William took off his coat, and began to tie it round her by means of the sleeves; Susan made a little, silent, peevish and not very rational resistance; William tied it round her by brotherly force.
They reached her home; when she got out of the cart her eye was fixed, her cheek white, she seemed like one in a dream.
She went into the house without speaking or looking at William. William was sorry she did not speak to him; however he stood disconsolately by the cart, asking himself what he could do next for her and George. Presently he heard a slight rustle, and it was Susan coming back along the passage. "She has left something in the cart," thought he, and he began to look in the straw.
She came like one still in a dream, and put her hand out to William, and it appeared that was what she had come back for.
William took her hand and pressed it to his bosom a moment. At this Susan gave a hysterical sob or two, and crept away again to her own room.

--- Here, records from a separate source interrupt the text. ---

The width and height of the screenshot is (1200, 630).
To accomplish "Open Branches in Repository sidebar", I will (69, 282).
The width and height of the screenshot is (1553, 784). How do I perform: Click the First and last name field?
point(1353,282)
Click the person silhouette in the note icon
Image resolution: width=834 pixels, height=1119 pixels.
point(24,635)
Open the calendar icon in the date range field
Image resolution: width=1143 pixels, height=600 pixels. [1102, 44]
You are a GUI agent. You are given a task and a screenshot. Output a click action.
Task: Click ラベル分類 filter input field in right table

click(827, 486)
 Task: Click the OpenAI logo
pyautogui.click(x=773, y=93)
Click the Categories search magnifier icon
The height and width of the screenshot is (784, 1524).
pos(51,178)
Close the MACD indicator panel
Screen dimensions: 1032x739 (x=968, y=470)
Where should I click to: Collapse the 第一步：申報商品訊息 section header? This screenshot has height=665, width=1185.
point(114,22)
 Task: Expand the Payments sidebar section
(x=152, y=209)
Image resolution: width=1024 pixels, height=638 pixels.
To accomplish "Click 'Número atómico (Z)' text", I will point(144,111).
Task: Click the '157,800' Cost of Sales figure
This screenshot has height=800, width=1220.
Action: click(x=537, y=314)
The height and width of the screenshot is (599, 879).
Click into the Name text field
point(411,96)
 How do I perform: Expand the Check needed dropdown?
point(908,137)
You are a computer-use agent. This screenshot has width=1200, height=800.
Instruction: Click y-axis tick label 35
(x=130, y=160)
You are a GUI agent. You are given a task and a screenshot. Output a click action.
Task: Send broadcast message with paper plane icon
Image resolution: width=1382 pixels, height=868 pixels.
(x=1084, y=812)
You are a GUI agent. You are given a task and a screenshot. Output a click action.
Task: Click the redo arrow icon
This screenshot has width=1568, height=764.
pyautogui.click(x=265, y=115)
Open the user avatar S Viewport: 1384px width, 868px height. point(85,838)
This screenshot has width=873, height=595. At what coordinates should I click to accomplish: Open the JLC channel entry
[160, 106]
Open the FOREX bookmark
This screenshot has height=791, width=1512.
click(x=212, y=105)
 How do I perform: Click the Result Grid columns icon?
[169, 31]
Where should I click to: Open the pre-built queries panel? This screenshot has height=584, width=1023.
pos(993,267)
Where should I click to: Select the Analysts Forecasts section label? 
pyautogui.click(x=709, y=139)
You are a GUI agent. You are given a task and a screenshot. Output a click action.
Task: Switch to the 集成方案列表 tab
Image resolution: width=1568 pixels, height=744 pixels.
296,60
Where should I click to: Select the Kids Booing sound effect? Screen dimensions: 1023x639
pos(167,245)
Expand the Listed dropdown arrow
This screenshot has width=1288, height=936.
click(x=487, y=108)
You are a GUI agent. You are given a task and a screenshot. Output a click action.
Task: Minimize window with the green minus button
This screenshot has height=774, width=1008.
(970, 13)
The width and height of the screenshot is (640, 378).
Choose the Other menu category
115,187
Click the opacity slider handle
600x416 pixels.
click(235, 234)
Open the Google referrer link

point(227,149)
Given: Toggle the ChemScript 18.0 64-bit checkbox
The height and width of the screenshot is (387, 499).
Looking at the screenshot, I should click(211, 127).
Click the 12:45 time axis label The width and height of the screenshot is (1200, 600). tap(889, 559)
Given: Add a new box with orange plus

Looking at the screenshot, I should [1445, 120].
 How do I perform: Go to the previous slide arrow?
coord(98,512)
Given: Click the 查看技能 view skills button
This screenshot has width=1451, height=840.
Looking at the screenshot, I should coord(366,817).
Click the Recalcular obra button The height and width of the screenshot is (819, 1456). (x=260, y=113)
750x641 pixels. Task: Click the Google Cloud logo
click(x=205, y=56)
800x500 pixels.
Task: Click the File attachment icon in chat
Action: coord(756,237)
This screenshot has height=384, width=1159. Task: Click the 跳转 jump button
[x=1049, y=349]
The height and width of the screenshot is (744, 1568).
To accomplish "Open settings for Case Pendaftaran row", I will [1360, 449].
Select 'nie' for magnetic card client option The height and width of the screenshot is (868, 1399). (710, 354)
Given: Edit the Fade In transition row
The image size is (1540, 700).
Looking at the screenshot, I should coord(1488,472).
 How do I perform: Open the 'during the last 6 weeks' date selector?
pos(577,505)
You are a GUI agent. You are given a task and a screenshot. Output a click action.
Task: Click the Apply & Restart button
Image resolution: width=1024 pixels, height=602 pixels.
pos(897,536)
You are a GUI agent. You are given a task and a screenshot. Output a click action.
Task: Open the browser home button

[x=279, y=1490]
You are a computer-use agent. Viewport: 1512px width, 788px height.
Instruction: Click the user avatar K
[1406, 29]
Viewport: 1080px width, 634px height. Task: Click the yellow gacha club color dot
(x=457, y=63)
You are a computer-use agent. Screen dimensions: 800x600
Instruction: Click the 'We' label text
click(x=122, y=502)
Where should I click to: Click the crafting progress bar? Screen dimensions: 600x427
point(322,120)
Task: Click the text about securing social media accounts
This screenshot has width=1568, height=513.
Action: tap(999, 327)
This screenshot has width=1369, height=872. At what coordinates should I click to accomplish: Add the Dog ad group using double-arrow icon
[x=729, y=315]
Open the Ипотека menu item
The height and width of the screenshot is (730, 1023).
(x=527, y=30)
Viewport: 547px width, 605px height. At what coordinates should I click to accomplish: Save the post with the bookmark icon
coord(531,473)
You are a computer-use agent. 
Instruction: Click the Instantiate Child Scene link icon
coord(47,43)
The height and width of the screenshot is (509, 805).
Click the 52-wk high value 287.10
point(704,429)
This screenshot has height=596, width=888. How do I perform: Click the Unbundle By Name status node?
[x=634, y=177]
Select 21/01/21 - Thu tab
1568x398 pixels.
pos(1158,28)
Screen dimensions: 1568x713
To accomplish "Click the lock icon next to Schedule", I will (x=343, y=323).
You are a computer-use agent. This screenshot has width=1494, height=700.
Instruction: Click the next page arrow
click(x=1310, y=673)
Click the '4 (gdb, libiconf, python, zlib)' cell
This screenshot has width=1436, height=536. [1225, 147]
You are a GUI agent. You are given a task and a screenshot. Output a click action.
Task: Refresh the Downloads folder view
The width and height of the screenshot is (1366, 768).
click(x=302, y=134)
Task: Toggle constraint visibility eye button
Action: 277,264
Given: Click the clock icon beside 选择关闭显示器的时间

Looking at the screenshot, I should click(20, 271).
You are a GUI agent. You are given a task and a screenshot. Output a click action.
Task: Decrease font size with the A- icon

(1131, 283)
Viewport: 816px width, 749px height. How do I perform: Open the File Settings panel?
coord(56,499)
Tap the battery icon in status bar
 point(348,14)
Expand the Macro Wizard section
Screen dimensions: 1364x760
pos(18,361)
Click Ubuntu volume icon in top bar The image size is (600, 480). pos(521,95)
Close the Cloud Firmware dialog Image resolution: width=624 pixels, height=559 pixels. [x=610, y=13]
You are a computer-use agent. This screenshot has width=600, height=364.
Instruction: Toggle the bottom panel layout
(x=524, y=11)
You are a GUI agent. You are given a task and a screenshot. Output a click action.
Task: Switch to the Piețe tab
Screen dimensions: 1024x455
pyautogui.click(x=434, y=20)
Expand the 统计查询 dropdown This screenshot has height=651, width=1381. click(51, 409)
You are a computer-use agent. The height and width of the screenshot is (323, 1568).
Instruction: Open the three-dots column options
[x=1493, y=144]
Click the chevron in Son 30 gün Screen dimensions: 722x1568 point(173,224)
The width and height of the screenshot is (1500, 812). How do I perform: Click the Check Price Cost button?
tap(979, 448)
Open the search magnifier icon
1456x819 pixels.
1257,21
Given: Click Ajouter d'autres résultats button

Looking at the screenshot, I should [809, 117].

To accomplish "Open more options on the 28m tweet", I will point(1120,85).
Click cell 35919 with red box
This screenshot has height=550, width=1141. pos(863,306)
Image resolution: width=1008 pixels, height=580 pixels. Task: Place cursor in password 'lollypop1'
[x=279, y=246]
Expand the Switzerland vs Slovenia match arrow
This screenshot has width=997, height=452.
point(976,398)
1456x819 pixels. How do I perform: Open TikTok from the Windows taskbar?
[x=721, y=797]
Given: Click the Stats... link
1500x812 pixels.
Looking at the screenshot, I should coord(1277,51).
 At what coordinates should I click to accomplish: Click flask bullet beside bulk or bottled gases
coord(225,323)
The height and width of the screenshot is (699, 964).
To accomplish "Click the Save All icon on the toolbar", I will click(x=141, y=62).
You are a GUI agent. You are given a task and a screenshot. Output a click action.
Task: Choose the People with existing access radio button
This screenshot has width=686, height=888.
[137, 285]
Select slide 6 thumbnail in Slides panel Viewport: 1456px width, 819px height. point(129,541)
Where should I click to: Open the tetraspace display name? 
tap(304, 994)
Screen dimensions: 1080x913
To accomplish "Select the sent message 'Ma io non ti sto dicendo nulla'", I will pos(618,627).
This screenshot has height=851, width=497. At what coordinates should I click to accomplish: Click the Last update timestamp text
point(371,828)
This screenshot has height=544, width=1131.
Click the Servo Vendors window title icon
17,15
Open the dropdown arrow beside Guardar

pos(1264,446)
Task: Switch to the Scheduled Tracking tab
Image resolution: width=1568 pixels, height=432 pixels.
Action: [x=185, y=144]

What she suffered in that room the first month after George's departure I could detail perhaps as well as any man living; but I will not. There is a degree of anguish one shrinks from intruding upon too familiarly in person; and even on paper the microscope should spare sometimes these beatings of the bared heart. It will be enough if I indicate by-and-by her state, after time and religion and good habits had begun to struggle, sometimes gaining, sometimes losing, against the tide of sorrow. For the present let us draw gently back and leave her, for she is bowed to the earth--fallen on her knees, her head buried in the curtains of her bed; dark, faint and leaden, on the borders of despair--a word often lightly used through ignorance. Heaven keep us all from a single hour, here or hereafter, of the thing the Word stands for; and Heaven comfort all true and loving hearts that read me, when their turn shall come to drain the bitter cup like Susan Merton.